Tuesday, August 8, 2017

Good ol' LinkedIn inspiration

I saw this recently on a LinkedIn post, and it was a punch in the gut – how truthful these words are!

1. You don't resign when you resign. Mental resignation happens much before. Physical resignation is the outcome of a complete loss of hope more than anything else.

2. Money motivates, but only to a point. Rarely will an employee leave just for money.

3. Every single job will plateau at some point in time. Create a training plan and a career path for each employee and structure it to the point where the employee knows the dates for his/her next training session, and the outcome of performing well in training.

4. Act in ways that constantly assure employees that their problems are your problems. You own up to their problems, they own up to yours.

5. Trust is not a word, it is an attitude. Only trust can inspire trust. Your policies should constantly reinforce trust in employees


I’ve “resigned” from a few jobs. Most were retail jobs I worked while in college and/or grad school, and the reasons ranged from a new job to “oh my gosh, I hate everyone, I need to not be in this place right now”. This results in what some employers might see as “job-hopping”. I’ve held multiple jobs, most, if not all, for periods of 1-3 years. Now part of this is when I first graduated with my MLIS in 2010, there were very few FT jobs for someone with two internships, but no other practical library experience.

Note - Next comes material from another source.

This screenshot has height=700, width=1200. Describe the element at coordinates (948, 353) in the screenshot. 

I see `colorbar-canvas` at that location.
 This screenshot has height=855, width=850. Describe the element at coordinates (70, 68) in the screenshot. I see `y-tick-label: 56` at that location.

So I did what I could, and I took any job which came my way. This had me working as a Consultant fresh from library school, with a three month job here, or in one such lucky case, a 12-month gig. It saw me working at Borders in the five months before they closed completely, archiving photographs for the Perkins School for the Blind, and building a library from scratch for a photographic center (the lucky 12-month gig). My first “stable” gig was still part-time at an academic library, and had me working a second job as security for an art museum. While perhaps in the rare case, I’ve had to defend myself for being “job-flaky”, these experiences have provided me with a wide range of skills, which have helped to prepare me for full-time librarian life.

But my first true resignation, the one which really highlighted the five points above, was not a retail job, or a “I got a new job reason”. It was a slow decline into me no longer trusting those who I worked with.

1. I think in some ways, I had mentally resigned a full year before I ultimately left the position. I was still 100% capable of completing the job requirements, but my heart was no longer in it.

2. Boston is one of the most expensive cities in which to live. But I could have been making twice what I was making, and it would not have been enough.

3. I plateaued. I was never in a position to ascend the corporate ladder. I worked the same job for the 3 years and four months I was there. It never changed, it never offered more than what it was.

4/5. These two are connected. Certainly, there were problems with this job, as there are with any job. Some of it had to do with how I was trained. Some of it had to do that the way I approached customer service was different than how I was expected to approach customer service. But what it came down to, in that last year I was there, I no longer trusted my team to be there if I had a problem I alone could not solve. Too many things taken out of context, or not understood (on both sides), and when I needed my team to be there in one particular case, they weren’t.


If I’ve learned anything in my seven years in the workforce (longer, if you’re counting those retail jobs and consulting gigs), it is that trust and communication are two-way streets. I admit I’m not always the best communicator. I have trust issues.

When I was most recently looking for a new job, I took these things into consideration. And I’m working on improving them. On being more open with what I am doing, and trusting those around me to tell me if what I am doing is not helping them. Working with them to change the status quo, so what I am doing does help them.

My job history will likely always have me approaching customer service and reference work differently. I like to think that is a good thing.